Mr Thaksin, through his lawyer, denied the terrorism charges. "Today, the mask is off the junta in Thailand," London-based lawyer Robert Amsterdam said in a statement on behalf of Thaksin. "Lacking legitimacy and fearing being held to account for the brutal murder of their countrymen, the military-backed Abhisit regime has perverted justice through the laying of a charge that violates logic, law and any claim of hopes for reconciliation."

At least 85 people were killed in Bangkok and more than 1,400 wounded in violence that began in April. The violence peaked last week when almost 40 buildings were set on fire as the army dispersed thousands of anti-government protesters who had taken over the commercial heart of the city.

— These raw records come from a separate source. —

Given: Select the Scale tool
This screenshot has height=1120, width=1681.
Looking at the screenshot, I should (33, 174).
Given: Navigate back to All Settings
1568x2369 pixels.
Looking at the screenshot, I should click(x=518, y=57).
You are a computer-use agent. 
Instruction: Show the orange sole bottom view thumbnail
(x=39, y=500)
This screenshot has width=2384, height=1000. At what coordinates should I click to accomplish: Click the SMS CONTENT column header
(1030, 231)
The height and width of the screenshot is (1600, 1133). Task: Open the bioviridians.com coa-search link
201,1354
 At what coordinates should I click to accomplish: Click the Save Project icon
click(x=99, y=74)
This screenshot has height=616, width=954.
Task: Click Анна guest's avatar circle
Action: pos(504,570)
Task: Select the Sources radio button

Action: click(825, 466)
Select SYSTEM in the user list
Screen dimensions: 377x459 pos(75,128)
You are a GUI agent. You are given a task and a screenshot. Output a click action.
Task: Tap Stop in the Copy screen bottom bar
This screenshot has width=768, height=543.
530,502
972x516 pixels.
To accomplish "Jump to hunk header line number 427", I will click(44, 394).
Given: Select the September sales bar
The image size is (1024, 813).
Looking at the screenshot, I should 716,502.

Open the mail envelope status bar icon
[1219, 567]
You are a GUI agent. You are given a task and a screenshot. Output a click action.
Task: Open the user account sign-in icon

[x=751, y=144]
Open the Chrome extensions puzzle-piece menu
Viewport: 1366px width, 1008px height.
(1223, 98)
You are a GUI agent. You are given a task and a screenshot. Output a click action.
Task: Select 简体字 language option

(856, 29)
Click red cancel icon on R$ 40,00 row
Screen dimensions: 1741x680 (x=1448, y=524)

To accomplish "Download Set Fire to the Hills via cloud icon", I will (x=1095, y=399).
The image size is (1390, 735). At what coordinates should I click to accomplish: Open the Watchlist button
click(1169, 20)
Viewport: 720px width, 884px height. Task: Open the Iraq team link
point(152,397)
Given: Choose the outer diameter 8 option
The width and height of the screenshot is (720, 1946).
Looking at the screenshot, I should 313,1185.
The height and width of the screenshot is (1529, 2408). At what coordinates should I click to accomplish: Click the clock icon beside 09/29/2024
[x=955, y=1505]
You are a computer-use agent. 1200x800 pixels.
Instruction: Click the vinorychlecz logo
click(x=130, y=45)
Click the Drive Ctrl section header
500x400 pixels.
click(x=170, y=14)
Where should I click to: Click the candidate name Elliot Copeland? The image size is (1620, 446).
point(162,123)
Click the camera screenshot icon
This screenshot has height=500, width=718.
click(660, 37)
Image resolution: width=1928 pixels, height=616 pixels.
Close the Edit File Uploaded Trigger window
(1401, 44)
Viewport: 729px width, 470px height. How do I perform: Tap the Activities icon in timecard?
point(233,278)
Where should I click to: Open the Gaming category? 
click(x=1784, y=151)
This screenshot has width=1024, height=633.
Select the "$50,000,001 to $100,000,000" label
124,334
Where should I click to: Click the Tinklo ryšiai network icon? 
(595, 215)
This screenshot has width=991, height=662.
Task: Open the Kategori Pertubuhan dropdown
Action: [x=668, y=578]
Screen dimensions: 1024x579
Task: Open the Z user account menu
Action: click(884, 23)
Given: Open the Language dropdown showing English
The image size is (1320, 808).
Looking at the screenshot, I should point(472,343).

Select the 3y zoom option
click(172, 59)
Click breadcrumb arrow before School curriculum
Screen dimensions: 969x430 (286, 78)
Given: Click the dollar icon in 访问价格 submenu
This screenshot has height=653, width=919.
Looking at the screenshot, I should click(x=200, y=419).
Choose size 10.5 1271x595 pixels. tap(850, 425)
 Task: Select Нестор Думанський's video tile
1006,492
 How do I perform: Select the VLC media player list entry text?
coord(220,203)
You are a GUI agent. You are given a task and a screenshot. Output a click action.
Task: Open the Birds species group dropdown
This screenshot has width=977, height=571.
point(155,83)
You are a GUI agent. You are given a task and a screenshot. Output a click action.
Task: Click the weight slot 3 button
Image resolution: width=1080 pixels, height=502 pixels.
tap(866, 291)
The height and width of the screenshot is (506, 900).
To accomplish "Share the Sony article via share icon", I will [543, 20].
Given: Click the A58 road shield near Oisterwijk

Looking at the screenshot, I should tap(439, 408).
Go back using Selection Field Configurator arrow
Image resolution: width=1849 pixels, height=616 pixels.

There have been no reports of violence in Bangkok since Thursday, when the red shirt protesters started to withdraw. But they have threatened to resume their campaign next month.

Bangkok, a city of 15 million, was operating as usual today, but the government said a night curfew would stay in force until May 29, over concerns that some remnants of the hard-core protesters could launch more attacks. Deputy prime minister Suthep Thaugsuban said the curfew, which will be in force between midnight and 4am in the capital and 23 provinces, was necessary to prevent more unrest, but would not be in place for seven days, as was announced yesterday.

"We have cut the time frame from seven to four days because we want to limit the impact on the public," Mr Suthep told reporters. Mr Thaksin is no stranger to arrest warrants and court cases. He jumped bail and fled abroad in 2008 when he was facing charges of corruption and was sentenced in absentia to two years in jail. In February, Thailand's top court seized $1.4 billion of his assets, saying it was accrued through abuse of power.